Rimango in piedi. Ripenso ad Amaury. L’ho posseduto,
due volte, poche ore fa. Ma in realtà è lui che mi possiede: gli appartengo,
completamente. Mi guardo il cazzo, ancora
sporco. Lo afferro con la destra. Muovo la mano in su
e in giù, mentre ripenso ad Amaury, a quella cella immonda dove l’ho preso.
Chiudo gli occhi e riprendo la mia opera. Sento infine il piacere
esplodere e travolgermi. Allora mi siedo nella tinozza per lavarmi, ma prima
di farlo, porto la mano al viso, sento l’odore di merda, la sua merda. VIII Sono tornato a Orange con
la reliquia che ho “ritrovato” a Senhanca.

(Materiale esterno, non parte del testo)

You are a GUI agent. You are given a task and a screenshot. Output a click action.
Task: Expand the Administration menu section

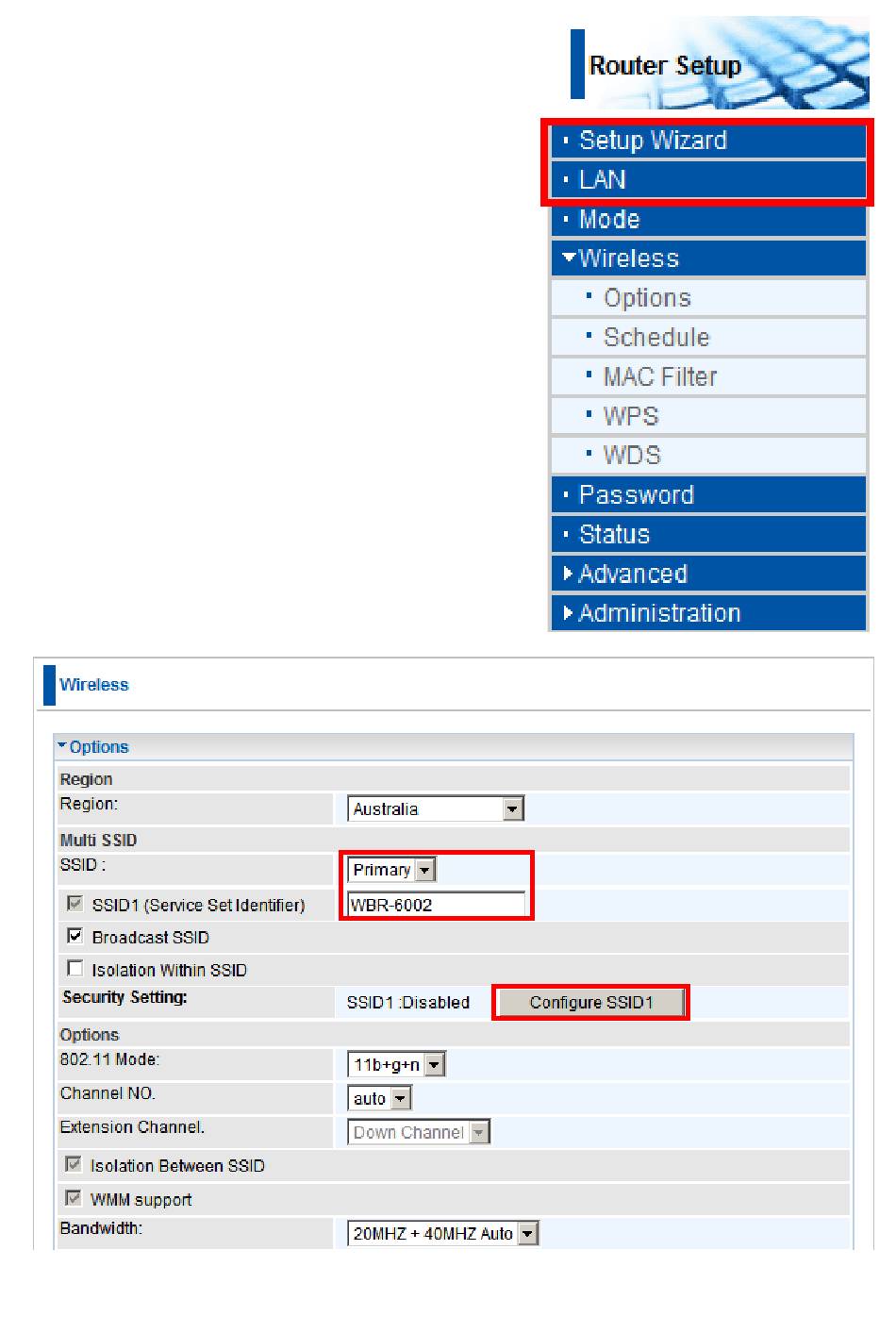[x=658, y=613]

Guillaume è raggiante. Mi comunica che fra tre giorni ci sarà la grande
caccia, a cui sono invitato come ospite d’onore. La domenica una solenne
processione porta la reliquia nella cattedrale, piena all’inverosimile. Il
vescovo benedice Guillaume e gli dà la comunione. So che Guillaume ha
trascorso la notte in un’orgia con serve e puttane, ma ora sembra un santo in
ginocchio davanti al vescovo. Pare che la sua fede sia sincera, ma a me il
suo comportamento sembra assurdo. Vicino a lui si erge Thibault di Longpré, il bianco angelo del male, consigliere del
principe in procinto di diventare conte di Rochenoire. I tre giorni di attesa
sono un incubo. Sapere che Amaury è prigioniero in questo castello e che io
non posso vederlo è un tormento. Lo vedrò solo il giorno della caccia. Che
cosa succederà, allora? Perché Amaury ha voluto assecondare l’idea di
Thibault? Spera di riuscire a fuggire? Perché non mi sono fatto
dire qualche cosa di più? Perché non l’ho costretto a dirmi come posso
aiutarlo? Il mattino della caccia,
il prigioniero viene messo in una gabbia con le sbarre di legno, che viene caricata su un carro. Thibault osserva Amaury e
mi dice: - Mi piacerebbe prendere la spada e infilargliela in corpo attraverso le
sbarre. L’odio che avverto nella
sua voce è fortissimo. - Come mai lo odiate
tanto, cavaliere? Thibault mi guarda. - Me lo chiedete,
cavaliere? È un traditore e un assassino. Ha fatto uccidere i miei cugini.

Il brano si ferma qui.